The filtrate formed is called primary urine or glomerular filtrate. About 125 mL/min of filtrate is produced — this is the GFR (Glomerular Filtration Rate), totalling about 180 litres/day.

We obviously do not urinate 180 L/day — most of this filtrate is reabsorbed.

As the filtrate flows through the nephron tubule:

RegionWhat is reabsorbedMechanism
PCT (Proximal Convoluted Tubule)~65% water, glucose, amino acids, Na⁺, HCO₃⁻Active transport + osmosis
Loop of HenleWater (descending), NaCl (ascending)Creates concentration gradient
DCT (Distal Convoluted Tubule)Na⁺, water (hormone-dependent)ADH and aldosterone regulate
Collecting ductWater (if ADH present)Facultative reabsorption

All glucose and amino acids are reabsorbed in the PCT — none should appear in final urine.

Certain substances are actively secreted from blood into the tubule:

  • H⁺ ions (to maintain blood pH)
  • K⁺ ions (to maintain electrolyte balance)
  • Urea and uric acid (extra waste)
  • Drug metabolites and toxins

This happens mainly in the PCT and DCT. Secretion is the opposite of reabsorption — it adds substances TO the urine.


Nephron Function Flowchart

flowchart TD
    A["Blood enters glomerulus"] -->|"High pressure filtration"| B["Glomerular filtrate in Bowman's capsule"]
    B -->|"Contains: water, glucose, urea, ions"| C["PCT: reabsorbs 65% water, all glucose, amino acids"]
    C --> D["Loop of Henle: creates medullary gradient"]
    D -->|"Descending: water out"| E["Ascending: NaCl out"]
    E --> F["DCT: hormone-regulated reabsorption + secretion"]
    F --> G["Collecting duct: final water reabsorption via ADH"]
    G --> H["Final urine: ~1.5 L/day"]
    A -.->|"GFR = 125 mL/min = 180 L/day"| B
    H -.->|"99% of filtrate reabsorbed"| I["Only 1% becomes urine"]

Why This Works

Urine formation is a three-step process: first, filter everything (non-selective), then reabsorb what the body needs (selective), and finally secrete extra waste. This is more efficient than a selective filtration system because the kidney does not need to “know” every toxic substance — it filters everything and then selectively takes back only the useful molecules.

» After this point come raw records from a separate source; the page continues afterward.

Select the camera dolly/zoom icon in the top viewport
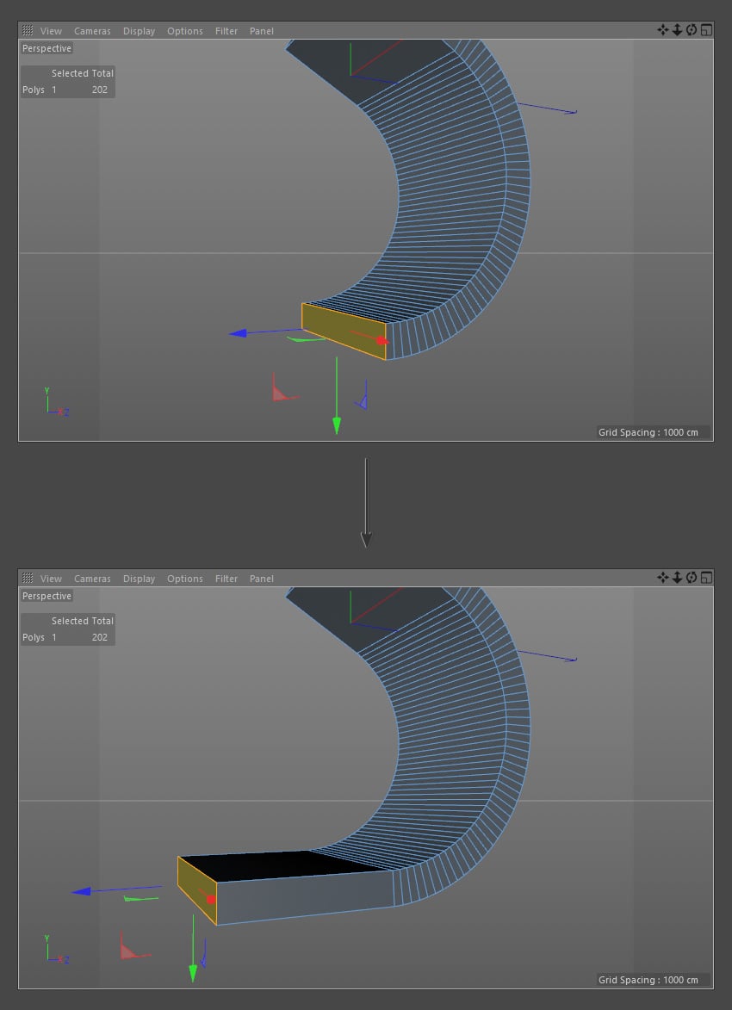The height and width of the screenshot is (1010, 732). coord(678,29)
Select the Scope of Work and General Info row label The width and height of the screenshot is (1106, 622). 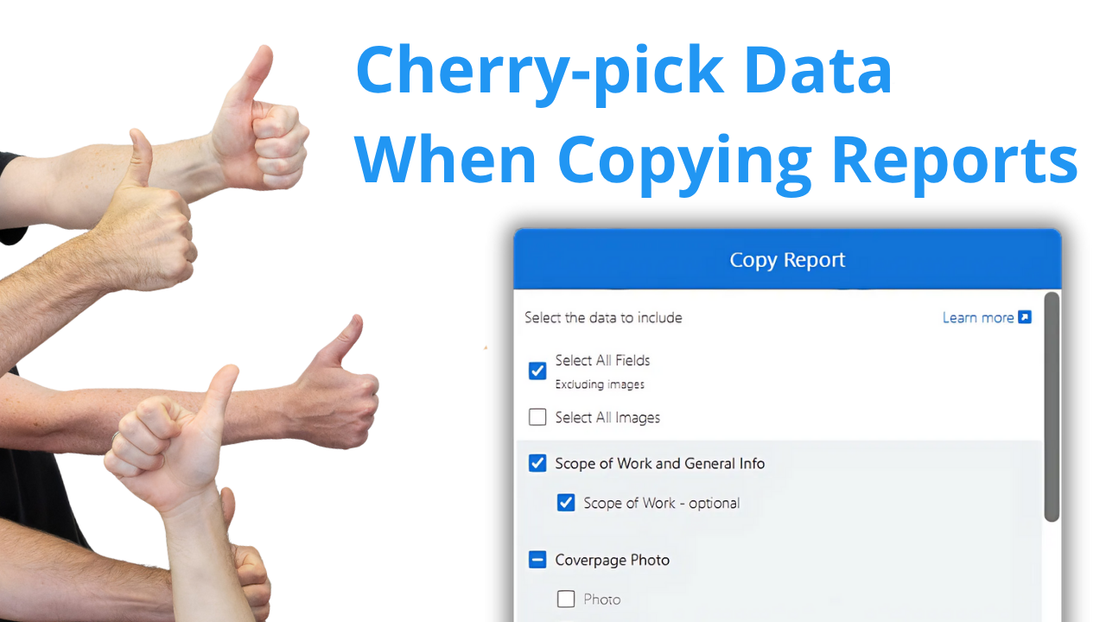click(659, 464)
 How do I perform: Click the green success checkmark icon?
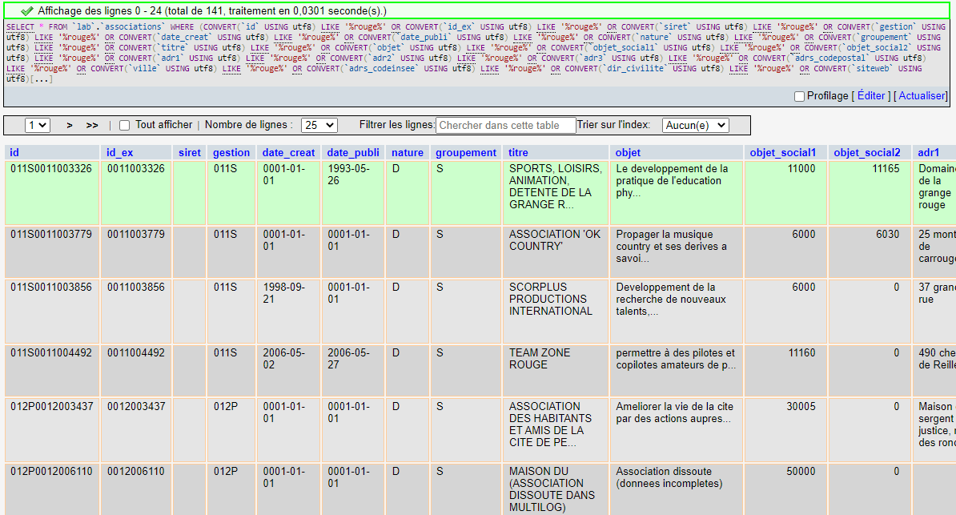click(27, 11)
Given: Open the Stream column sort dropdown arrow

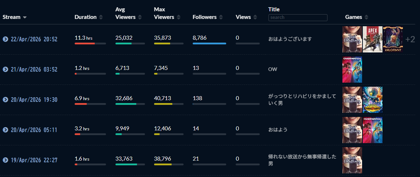Looking at the screenshot, I should click(x=25, y=17).
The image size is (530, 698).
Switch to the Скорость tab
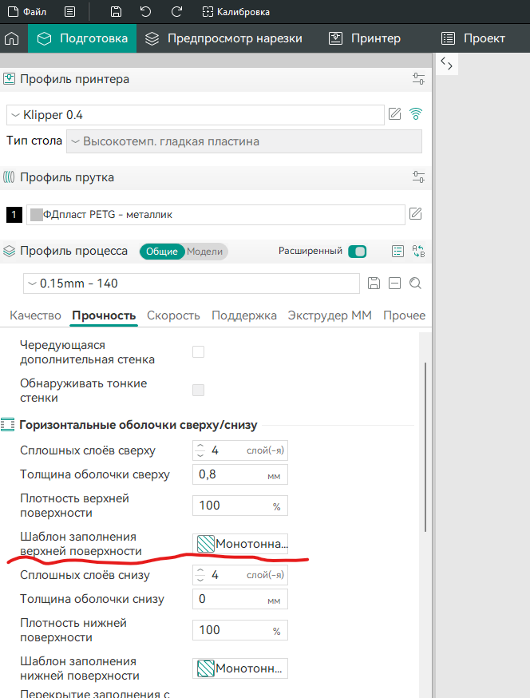173,315
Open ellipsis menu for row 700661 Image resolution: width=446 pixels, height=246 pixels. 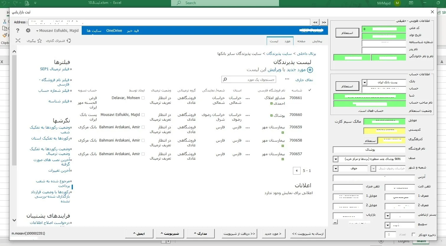pos(248,99)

The 180 L/day filtration with 99% reabsorption means the blood is cleaned thoroughly. A drop in GFR indicates kidney disease — this is why GFR is the primary clinical marker for kidney function.


Common Mistake

Students say “kidneys filter 1.5 litres of blood per day” because we produce about 1.5 L of urine. The kidneys actually filter about 180 litres per day — 99% is reabsorbed. Also, if glucose appears in urine (glycosuria), it means blood glucose has exceeded the reabsorption capacity of the PCT (renal threshold ~180 mg/dL) — this is a sign of diabetes mellitus. NEET tests this concept regularly.